**Stated task**. Set out every line of the data below as a numbered list, skipping blank lines. Leave the pictures out.

**The input**.
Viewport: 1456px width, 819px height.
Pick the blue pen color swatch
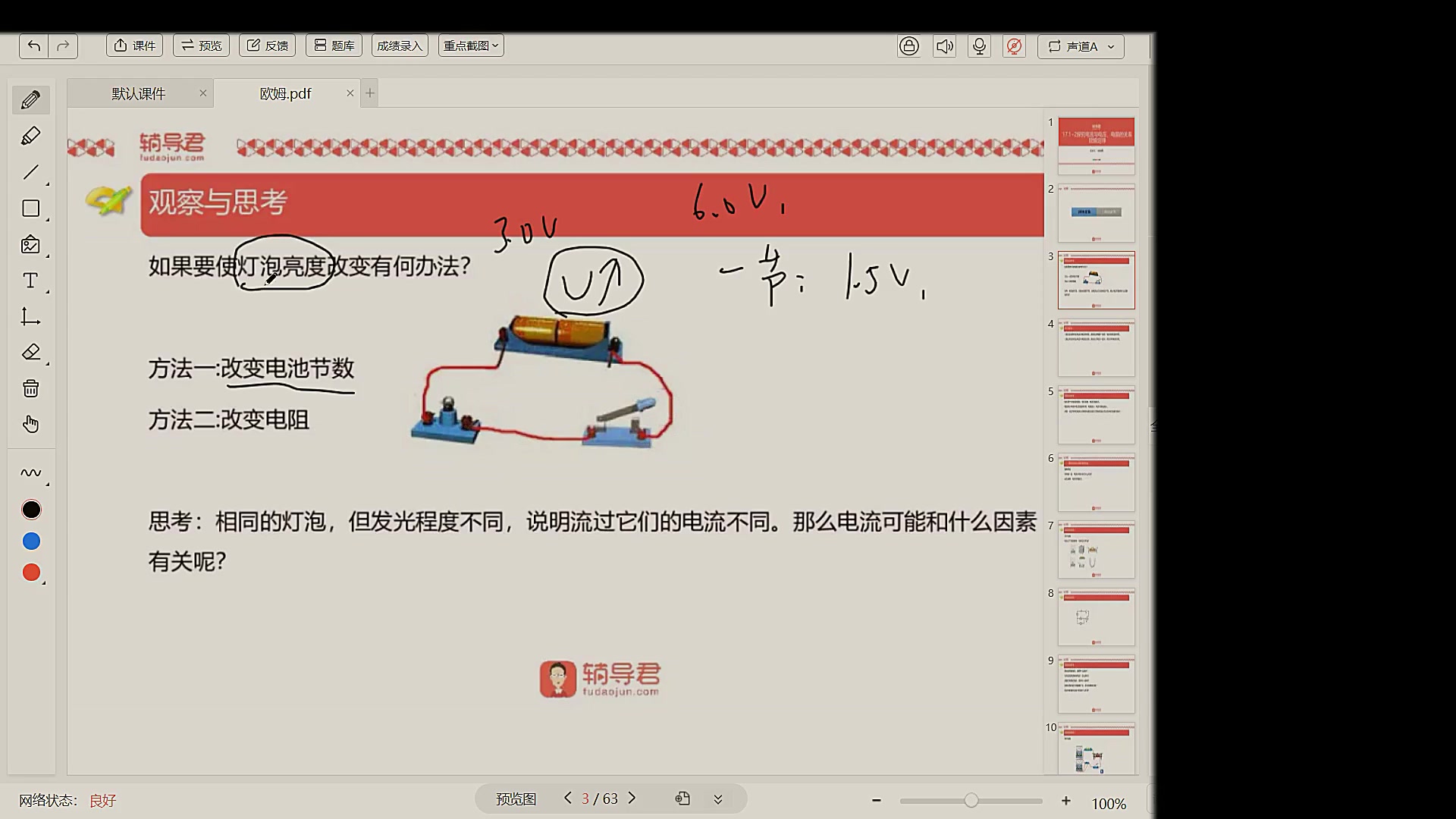coord(31,541)
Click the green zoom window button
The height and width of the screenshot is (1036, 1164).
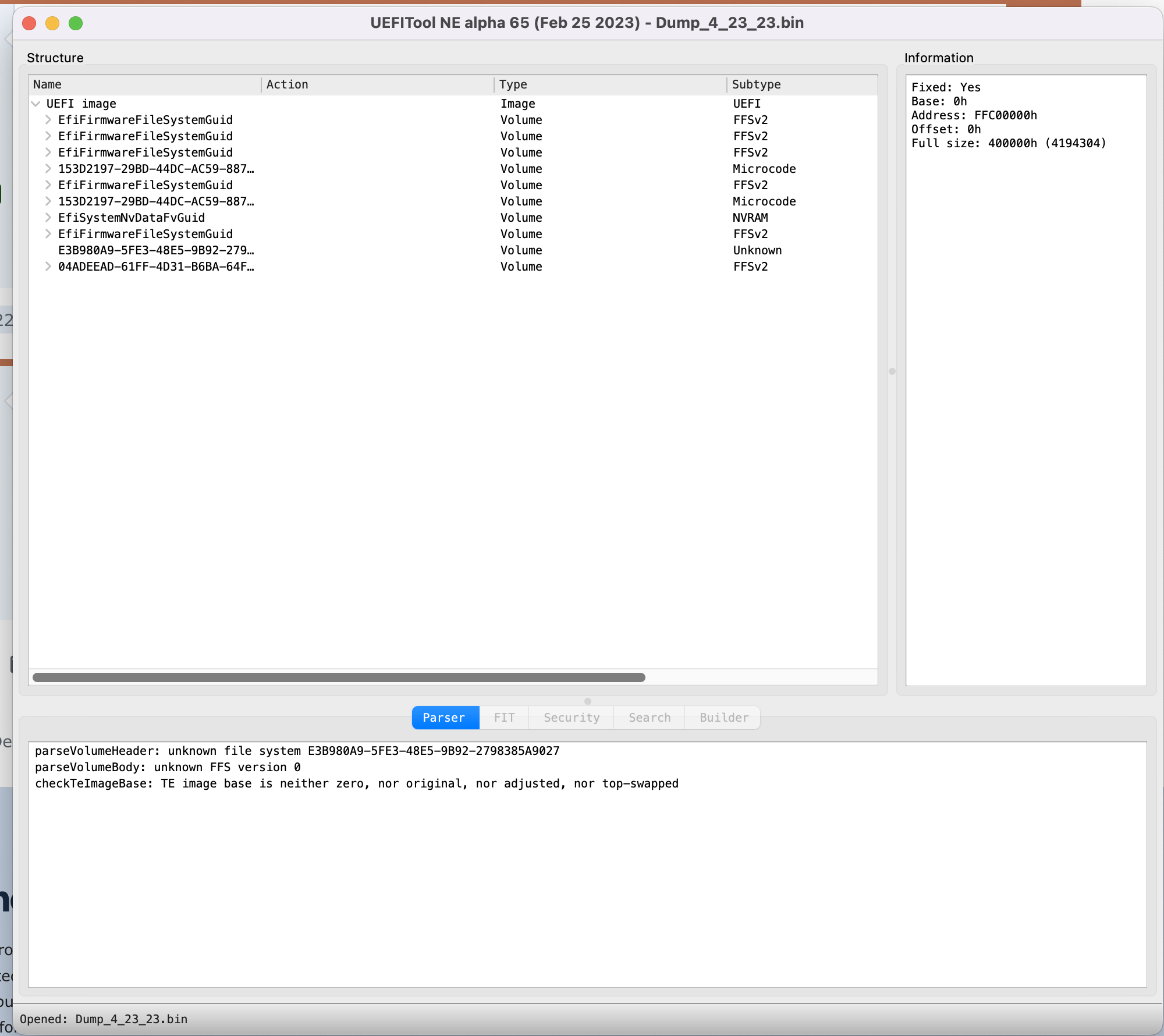[x=76, y=23]
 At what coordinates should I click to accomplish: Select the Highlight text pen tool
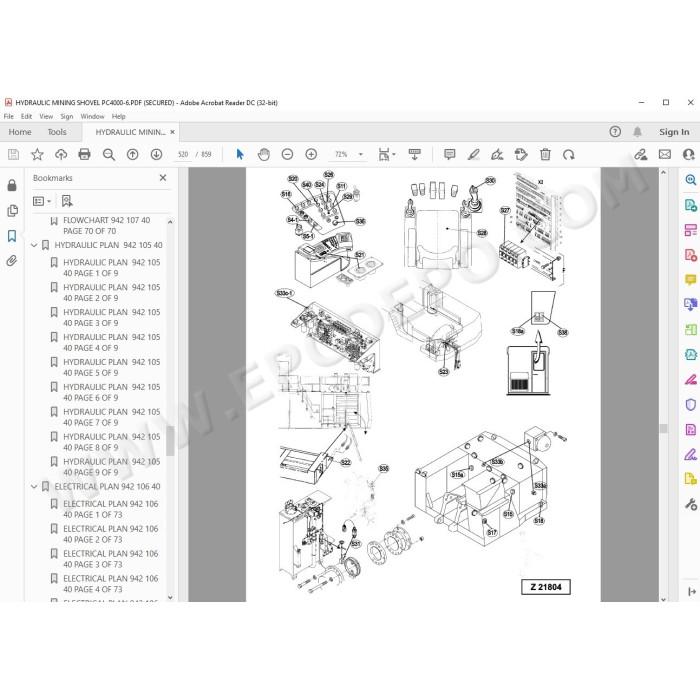click(x=473, y=154)
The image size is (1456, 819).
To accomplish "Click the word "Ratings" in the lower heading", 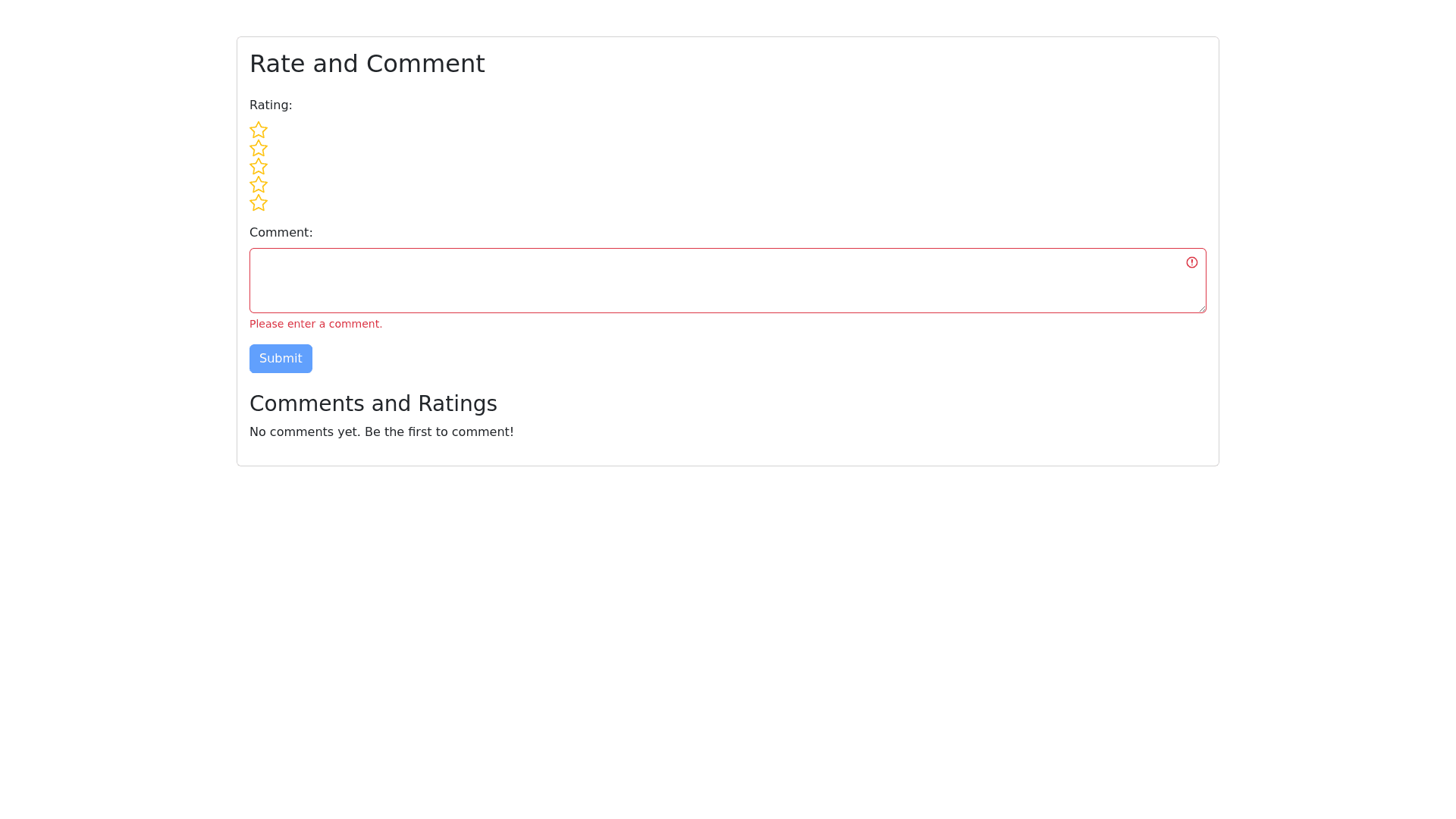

**Answer below**.
1. Viewport: 1456px width, 819px height.
2. Pick the blue pen color swatch
3. coord(31,541)
4. Click the green zoom window button
5. The height and width of the screenshot is (1036, 1164).
6. [x=76, y=23]
7.  At what coordinates should I click to accomplish: Select the Highlight text pen tool
8. click(x=473, y=154)
9. The image size is (1456, 819).
10. To accomplish "Click the word "Ratings" in the lower heading", 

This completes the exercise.